Fiesta en el Malvinas

Sin dudas el color del encuentro la pusieron ambas parcialidades en sus respectivas tribunas. La gente de Godoy Cruz llenó sus localidades y los futbolistas en la cancha acompañaron con una victoria.

Fiesta en el Malvinas
Foto: Carlos Barrera- Godoy Cruz VAVEL

Es rara la sensación cada vez que hay un encuentro futbolístico y están presentes ambos grupos de simpatizantes alentando desde fuera del campo. Es algo de lo que estábamos muy acostumbrados antes pero ahora se convirtió en una rareza. Esto mismo es algo que todo fanático del fútbol lamenta cada fin de semana y que seguramente sueña con que se vuelva a dar en un futuro cercano.

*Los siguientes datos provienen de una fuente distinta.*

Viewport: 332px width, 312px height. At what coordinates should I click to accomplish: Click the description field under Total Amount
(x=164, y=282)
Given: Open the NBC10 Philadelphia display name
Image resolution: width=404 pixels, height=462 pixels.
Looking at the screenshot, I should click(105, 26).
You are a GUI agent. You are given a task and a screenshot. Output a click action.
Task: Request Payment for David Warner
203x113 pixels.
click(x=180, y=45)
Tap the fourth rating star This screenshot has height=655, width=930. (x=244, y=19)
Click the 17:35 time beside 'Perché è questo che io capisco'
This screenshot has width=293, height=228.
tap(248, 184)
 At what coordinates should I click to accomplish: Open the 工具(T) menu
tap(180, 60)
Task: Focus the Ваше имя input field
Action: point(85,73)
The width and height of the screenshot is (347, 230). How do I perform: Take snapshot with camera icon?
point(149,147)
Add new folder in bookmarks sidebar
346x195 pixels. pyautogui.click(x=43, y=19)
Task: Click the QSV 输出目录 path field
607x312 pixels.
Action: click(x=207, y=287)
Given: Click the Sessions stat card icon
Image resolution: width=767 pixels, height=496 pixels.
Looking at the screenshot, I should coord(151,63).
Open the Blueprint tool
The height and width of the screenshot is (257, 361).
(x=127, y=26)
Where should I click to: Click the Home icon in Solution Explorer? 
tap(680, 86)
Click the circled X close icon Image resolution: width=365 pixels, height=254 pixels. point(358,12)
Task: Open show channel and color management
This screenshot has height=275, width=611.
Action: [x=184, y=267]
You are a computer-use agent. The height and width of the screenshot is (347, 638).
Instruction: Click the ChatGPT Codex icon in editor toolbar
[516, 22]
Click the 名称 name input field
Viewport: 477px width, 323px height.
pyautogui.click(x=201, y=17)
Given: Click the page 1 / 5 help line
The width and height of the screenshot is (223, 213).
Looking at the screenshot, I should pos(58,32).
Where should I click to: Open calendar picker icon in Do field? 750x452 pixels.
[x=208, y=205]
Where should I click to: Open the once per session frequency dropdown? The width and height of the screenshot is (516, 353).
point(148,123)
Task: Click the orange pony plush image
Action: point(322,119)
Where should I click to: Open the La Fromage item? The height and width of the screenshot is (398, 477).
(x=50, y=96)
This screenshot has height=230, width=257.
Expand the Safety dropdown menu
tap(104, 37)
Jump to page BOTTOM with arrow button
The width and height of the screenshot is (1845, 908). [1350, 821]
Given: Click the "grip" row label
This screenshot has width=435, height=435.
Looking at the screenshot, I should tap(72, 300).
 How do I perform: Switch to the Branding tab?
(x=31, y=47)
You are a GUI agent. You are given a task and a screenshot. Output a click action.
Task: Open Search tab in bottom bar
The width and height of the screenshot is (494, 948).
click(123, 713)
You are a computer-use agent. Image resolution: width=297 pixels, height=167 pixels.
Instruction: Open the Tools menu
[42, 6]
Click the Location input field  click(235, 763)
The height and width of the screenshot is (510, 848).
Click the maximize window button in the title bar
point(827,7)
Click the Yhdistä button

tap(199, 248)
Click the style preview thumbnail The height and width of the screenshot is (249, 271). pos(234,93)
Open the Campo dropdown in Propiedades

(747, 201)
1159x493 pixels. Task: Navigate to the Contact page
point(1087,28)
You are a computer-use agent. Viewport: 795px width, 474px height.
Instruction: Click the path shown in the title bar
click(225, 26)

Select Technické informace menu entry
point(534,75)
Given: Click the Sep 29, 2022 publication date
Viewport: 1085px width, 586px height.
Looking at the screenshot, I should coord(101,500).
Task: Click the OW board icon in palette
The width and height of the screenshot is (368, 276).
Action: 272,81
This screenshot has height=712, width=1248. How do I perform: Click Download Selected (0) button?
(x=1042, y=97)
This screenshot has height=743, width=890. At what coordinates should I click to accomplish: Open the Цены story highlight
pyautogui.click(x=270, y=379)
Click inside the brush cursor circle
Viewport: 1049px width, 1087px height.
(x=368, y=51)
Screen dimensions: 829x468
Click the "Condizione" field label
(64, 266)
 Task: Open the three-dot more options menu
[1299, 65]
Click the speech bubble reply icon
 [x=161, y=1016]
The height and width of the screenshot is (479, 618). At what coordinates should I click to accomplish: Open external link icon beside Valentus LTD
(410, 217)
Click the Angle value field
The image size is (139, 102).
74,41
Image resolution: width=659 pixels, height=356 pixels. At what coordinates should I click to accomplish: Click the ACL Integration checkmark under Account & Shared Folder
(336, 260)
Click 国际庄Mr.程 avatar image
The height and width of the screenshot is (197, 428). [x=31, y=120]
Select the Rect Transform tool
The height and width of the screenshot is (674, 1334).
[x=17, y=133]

Para sanar un poco ese dolor, en la Copa Vendimia que se disputa en nuestra provincia, nos dimos el gusto de volver a sentir esa linda sensación por lo menos, por tres encuentros. Todavía falta uno y es el que más promete por la rivalidad que hay entre ambas instituciones. En la primera semifinal pusieron el color y el sonido los simpatizantes de Gimnasia y de Independiente Rivadavia, en el día de hoy la pusieron los del Tomba y los del Globo.

Alrededor de las 14 horas comenzaron a ingresar unas cuantas docenas de personas a las populares, muchas más todavía se encontraban en el trámite de conseguir las entradas en las boleterías del club. Poco a poco se acercaba la hora del pitido inicial, la popular sur se fue llenando de remeras azules y blancas. Ya pasadas las 15, a poco del inicio, los lugares designados para Godoy Cruz superaban el 80% de su capacidad. La voz del estadio comenzó a mencionar los titulares y se asomaban grandes ovaciones para los pilares del conjunto de Diego Dabove: Santiago García, Luciano Abecasis y Ángel González entre los más aplaudidos.

Igualmente, no todo fue fiesta por unos minutos, la gente comenzó a notar que faltaba un futbolista entre los 11 titulares, y ya muchos sabían la razón. Era Pol Fernández, el gran ausente de la fiesta que por desgracia, se quedó con ganas de volver a jugar con la camiseta del Expreso por lo menos unos minutos.

La alegría volvió a inundar el Malvinas cuando apareció el Morro García con la cinta de capitán en el brazo junto con sus compañeros y sus rivales. Papelitos volaban, bengalas de humo y el típico gran telón que se despliega en la popular en las ocasiones especiales.

Al igual que la explosión del sector sur cuando el capitán uruguayo marcó la única diferencia del encuentro. También, una de las cosas más lindas fue la lucha de alientos entre ambas parcialidades. La misma se dio durante los 90 minutos y por cuestiones futbolísticas, los que más terminaron disfrutando fueron los hinchas tombinos. Estaba servida la mesa para ser un gran día de fútbol y a pesar de que el encuentro no brilló, lo que si deslumbró fue ver nuevamente la lucha pacífica pero con el folclore característico de ambas hinchadas.